What are the responsibilities and job description for the GenAI Data Automation Engineer position at Aptonet?
Title: GenAI Data Automation Engineer
Location: Remote (Gaithersburg, MD/DC area)
Rate: 50 USD hr W2
U.S. Citizenship required
Role Summary
Seeking a GenAI Data Automation Engineer to design and implement AI-driven automation solutions across AWS and Azure hybrid environments. This role supports mission-critical analytics, reporting, and customer engagement platforms through scalable data pipelines, cloud services, enterprise tools, and Generative AI.
Position Type: Remote with quarterly travel to Gaithersburg, MD / DC area
Work Location: REMOTE — Quarterly travel to Gaithersburg, MD for team activities
Program: Federal Trade Commission SNS
Key Responsibilities
- Design and maintain data pipelines in AWS using S3, RDS/SQL Server, Glue, Lambda, EMR, DynamoDB, and Step Functions.
- Develop ETL/ELT processes across DynamoDB → SQL Server (AWS) and AWS ↔ Azure SQL systems.
- Integrate AWS Connect and Nice inContact CRM data into enterprise data pipelines for analytics and reporting.
- Engineer and enhance ingestion pipelines with Apache Spark, Flume, and Kafka for real-time and batch processing into Apache Solr and AWS Open Search.
- Create automated processes for vector generation and embedding from unstructured data to support Generative AI models.
- Automate data quality checks, metadata tagging, and lineage tracking.
- Enhance ingestion/ETL with LLM-assisted transformation and anomaly detection.
- Build conversational BI interfaces that allow natural language access to Solr and SQL data.

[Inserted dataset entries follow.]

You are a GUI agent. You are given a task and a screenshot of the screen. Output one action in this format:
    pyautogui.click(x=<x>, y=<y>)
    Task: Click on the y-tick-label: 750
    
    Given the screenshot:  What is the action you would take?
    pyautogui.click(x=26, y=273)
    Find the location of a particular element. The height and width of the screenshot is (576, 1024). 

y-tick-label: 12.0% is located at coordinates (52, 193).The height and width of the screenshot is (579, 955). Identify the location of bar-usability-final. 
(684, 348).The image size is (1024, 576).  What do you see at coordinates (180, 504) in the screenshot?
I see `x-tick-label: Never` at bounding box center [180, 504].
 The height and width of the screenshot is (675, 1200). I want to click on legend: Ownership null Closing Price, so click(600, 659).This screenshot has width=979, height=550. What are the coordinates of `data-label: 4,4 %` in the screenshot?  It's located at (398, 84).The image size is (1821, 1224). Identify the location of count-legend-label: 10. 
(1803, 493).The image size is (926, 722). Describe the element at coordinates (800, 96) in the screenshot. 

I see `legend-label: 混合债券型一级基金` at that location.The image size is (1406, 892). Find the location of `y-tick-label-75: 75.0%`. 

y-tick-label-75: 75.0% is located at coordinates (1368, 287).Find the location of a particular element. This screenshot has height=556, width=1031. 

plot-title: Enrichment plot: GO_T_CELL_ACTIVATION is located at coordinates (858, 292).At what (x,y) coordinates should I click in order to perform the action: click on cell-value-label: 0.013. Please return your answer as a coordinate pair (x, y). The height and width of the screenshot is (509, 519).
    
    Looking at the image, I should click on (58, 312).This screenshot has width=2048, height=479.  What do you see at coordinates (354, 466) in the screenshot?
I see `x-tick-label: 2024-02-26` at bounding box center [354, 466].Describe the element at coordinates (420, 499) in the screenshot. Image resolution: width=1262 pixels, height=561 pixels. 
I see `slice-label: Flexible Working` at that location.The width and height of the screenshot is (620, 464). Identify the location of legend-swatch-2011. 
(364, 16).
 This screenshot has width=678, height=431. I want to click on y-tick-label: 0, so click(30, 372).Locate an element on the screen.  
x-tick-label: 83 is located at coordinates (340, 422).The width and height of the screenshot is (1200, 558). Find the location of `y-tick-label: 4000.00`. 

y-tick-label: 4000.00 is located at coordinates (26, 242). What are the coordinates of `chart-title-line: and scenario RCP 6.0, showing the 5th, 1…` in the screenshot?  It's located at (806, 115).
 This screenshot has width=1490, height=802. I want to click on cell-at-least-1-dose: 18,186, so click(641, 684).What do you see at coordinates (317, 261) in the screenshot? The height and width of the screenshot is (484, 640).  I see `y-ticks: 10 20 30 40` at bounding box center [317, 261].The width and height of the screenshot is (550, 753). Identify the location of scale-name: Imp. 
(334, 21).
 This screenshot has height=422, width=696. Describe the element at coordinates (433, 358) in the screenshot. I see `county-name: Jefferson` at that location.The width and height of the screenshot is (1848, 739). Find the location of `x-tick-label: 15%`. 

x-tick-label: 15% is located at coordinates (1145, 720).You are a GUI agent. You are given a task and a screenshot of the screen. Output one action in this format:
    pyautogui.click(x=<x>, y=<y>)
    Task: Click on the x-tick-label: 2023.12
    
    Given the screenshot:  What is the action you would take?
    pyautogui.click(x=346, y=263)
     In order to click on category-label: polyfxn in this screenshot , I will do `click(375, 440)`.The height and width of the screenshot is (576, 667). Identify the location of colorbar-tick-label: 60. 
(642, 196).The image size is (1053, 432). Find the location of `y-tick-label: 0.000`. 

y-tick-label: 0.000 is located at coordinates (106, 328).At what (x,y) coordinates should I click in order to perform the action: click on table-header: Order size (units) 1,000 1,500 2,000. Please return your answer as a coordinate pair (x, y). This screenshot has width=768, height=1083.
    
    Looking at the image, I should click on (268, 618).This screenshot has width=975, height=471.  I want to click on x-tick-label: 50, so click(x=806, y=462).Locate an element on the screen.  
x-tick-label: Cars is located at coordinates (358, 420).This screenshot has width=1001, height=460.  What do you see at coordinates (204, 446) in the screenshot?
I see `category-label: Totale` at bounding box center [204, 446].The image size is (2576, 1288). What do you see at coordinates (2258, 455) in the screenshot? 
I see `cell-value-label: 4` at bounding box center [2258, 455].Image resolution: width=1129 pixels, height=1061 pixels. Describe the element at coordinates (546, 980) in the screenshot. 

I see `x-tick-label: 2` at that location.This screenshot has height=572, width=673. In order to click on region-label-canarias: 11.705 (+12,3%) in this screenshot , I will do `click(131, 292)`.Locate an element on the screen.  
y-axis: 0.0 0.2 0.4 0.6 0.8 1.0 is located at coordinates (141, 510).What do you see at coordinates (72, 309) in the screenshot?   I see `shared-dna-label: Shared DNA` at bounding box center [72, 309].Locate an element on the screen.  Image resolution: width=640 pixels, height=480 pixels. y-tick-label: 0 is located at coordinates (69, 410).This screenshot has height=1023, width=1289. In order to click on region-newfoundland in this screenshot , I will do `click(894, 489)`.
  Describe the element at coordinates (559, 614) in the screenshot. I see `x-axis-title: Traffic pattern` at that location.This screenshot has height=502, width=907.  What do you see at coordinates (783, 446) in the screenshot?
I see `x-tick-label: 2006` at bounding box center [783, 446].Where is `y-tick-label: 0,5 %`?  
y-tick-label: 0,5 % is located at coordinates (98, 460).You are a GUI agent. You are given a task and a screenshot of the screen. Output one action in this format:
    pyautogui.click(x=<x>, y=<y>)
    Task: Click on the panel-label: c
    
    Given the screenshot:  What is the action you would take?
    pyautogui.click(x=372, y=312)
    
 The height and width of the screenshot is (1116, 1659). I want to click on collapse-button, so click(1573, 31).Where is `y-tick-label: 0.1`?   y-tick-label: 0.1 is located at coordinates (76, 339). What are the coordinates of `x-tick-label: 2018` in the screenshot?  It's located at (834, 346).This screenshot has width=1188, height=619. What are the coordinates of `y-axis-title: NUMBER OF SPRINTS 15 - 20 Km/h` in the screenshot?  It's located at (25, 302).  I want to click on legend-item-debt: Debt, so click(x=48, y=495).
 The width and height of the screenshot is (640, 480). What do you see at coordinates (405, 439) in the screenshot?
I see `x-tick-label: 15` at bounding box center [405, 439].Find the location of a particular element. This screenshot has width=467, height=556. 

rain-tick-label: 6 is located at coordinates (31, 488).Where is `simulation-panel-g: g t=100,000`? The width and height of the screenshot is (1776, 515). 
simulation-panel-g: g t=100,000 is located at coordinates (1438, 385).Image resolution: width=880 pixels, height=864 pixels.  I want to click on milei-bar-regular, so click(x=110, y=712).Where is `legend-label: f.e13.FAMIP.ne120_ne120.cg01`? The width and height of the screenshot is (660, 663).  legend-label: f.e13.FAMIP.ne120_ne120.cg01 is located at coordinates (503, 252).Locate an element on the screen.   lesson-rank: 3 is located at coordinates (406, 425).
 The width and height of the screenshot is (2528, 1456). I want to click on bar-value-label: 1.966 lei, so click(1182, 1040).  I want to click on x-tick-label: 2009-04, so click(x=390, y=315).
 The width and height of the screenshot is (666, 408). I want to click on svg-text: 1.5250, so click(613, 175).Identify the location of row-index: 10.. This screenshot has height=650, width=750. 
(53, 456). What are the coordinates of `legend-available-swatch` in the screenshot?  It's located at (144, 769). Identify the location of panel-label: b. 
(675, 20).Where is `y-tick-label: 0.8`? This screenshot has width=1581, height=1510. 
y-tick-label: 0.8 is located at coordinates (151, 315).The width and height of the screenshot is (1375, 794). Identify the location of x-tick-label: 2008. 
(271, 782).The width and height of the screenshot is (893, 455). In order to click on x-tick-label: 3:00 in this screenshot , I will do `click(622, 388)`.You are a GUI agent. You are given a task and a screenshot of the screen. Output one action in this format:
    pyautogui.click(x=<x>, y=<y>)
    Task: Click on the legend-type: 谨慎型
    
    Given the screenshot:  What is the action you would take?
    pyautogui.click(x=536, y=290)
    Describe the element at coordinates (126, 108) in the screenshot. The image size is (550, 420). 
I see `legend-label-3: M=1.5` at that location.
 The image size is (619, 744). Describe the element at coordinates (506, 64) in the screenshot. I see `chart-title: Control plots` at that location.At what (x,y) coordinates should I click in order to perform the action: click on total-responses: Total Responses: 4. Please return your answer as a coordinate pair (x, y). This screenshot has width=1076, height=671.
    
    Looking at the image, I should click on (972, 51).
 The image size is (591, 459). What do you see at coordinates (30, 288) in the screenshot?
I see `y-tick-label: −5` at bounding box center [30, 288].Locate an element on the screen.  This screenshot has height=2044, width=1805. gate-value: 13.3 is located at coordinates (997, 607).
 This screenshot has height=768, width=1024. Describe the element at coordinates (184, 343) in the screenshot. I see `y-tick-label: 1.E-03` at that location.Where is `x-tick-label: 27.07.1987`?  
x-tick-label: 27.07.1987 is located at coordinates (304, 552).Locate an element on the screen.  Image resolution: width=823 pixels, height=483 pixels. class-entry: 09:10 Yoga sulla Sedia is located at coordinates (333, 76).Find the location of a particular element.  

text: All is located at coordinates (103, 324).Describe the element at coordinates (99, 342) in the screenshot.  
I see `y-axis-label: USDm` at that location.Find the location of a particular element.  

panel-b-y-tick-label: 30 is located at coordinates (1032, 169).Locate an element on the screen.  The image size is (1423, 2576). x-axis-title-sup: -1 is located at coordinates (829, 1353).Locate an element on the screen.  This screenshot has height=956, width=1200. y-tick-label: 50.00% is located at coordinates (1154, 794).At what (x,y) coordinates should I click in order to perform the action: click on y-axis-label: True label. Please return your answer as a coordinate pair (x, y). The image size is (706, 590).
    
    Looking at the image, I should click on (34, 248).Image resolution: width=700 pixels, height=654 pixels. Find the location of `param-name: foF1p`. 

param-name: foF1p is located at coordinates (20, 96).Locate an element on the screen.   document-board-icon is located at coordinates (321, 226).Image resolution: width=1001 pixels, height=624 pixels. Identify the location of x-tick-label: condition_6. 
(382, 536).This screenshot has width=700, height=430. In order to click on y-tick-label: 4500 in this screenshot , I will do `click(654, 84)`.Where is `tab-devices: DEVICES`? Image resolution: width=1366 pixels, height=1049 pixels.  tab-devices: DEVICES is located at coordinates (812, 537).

- Develop AI-powered copilots for pipeline monitoring and automated troubleshooting.
- Implement SQL Server stored procedures, indexing, query optimization, profiling, and execution plan tuning.
- Apply CI/CD best practices using GitHub, Jenkins, or Azure DevOps.
- Ensure security and compliance through IAM, KMS encryption, VPC isolation, RBAC, and firewalls.
- Support Agile DevOps processes with sprint-based delivery of pipeline and AI-enabled features.
Required Technical Skills
- LLM and Generative AI frameworks using AWS Bedrock, Azure OpenAI, or open source platforms.
- AWS Bedrock, Amazon Q, Azure OpenAI, Hugging Face, and LangChain.
- SQL, SSIS, Python, Spark, Bash, Power shell, AWS/Azure CLIs.
- AWS services including S3, RDS/SQL Server, Glue, Lambda, EMR, and DynamoDB.
- Apache Flume, Kafka, and Solr.
- REST API integration in data pipelines and workflows.
- JIRA, GitHub, Azure DevOps, and Jenkins.
- SQL Server stored procedures, indexing, query optimization, profiling, and execution plan tuning.
- GenAI Ops pipelines, including model deployment, monitoring, retraining, and lifecycle management for LLMs and AI-enabled data workflows.
- IAM, KMS encryption, VPC isolation, RBAC, and firewalls.
Qualifications & Experience
- BS in Computer Science or related field.
- 2 years of data engineering and automation experience.
- Strong troubleshooting and performance optimization skills in SQL, Spark, or other data engineering solutions.
- Good communication and presentation skills.
- U.S. Citizenship required.
- Ability to obtain Public Trust clearance.
- Start prior to clearance completion is not permissible.
- Standard work hours; Eastern or Central timezone candidate preferred.